The push to combat climate change and greenhouse gas emissions and reduce our dependency on non-renewable energy sources has never been more topical. One aspect of this is the need to decrease human pressure on natural forests, which poses questions as to how timber, food, and bioenergy production on agricultural land can best be obtained. Agroforestry and Short Rotation Coppice (SRC) are recognised as separate economically viable and sustainable cropping systems. But little is known about the agricultural and ecological interactions if the two are combined. This mixed approach, which we call alley coppice, has potential advantages, including: (i) regular income guaranteed from the SRC component; (ii) improved stem formation of timber trees and reduced pruning intensity in mixed systems, because of competition for light between species; (iii) planting of timber trees at final density, avoiding expensive thinning costs; (iv) reduced wind and storm damage to timber trees during the initial years of tree growth, due to the protection provided by the SRC component, and; (v) improved ecological impacts, such as increased biodiversity, reduced spread of diseases, reduced soil erosion, and reduced soil nutrient depletion.

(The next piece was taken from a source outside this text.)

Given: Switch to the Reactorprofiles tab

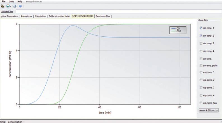Looking at the screenshot, I should click(103, 16).
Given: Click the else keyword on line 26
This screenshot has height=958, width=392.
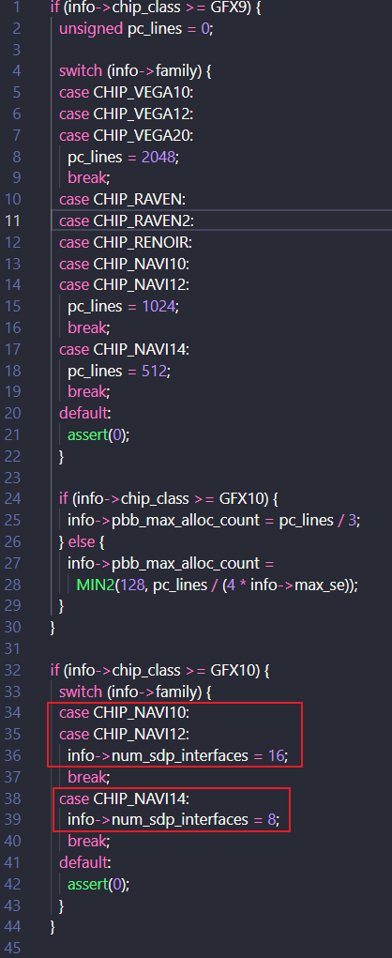Looking at the screenshot, I should pyautogui.click(x=79, y=542).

This approach is being assessed within the European AGROCOP project (Woodwisdom-Eranet EUPF7; http://www.agrocop.com/) and involves seven research institutes from five countries: France, Germany, Ireland, Italy, and the United Kingdom. One of our research objectives is to evaluate the yield of alley coppice system in comparison to monocultural systems, using the Land Equivalent Ratio (LER). We also focus on water, nutrient and light competition.

Results presented were obtained in a seven-year old experimental field, located in Northern Italy. This has Pyrus and Sorbus as timber trees, and poplar SRC grown in a two-year rotation cycle.  We analysed the yield and survival rate of SRC poplars, and the leaf phenology and stem form of timber trees.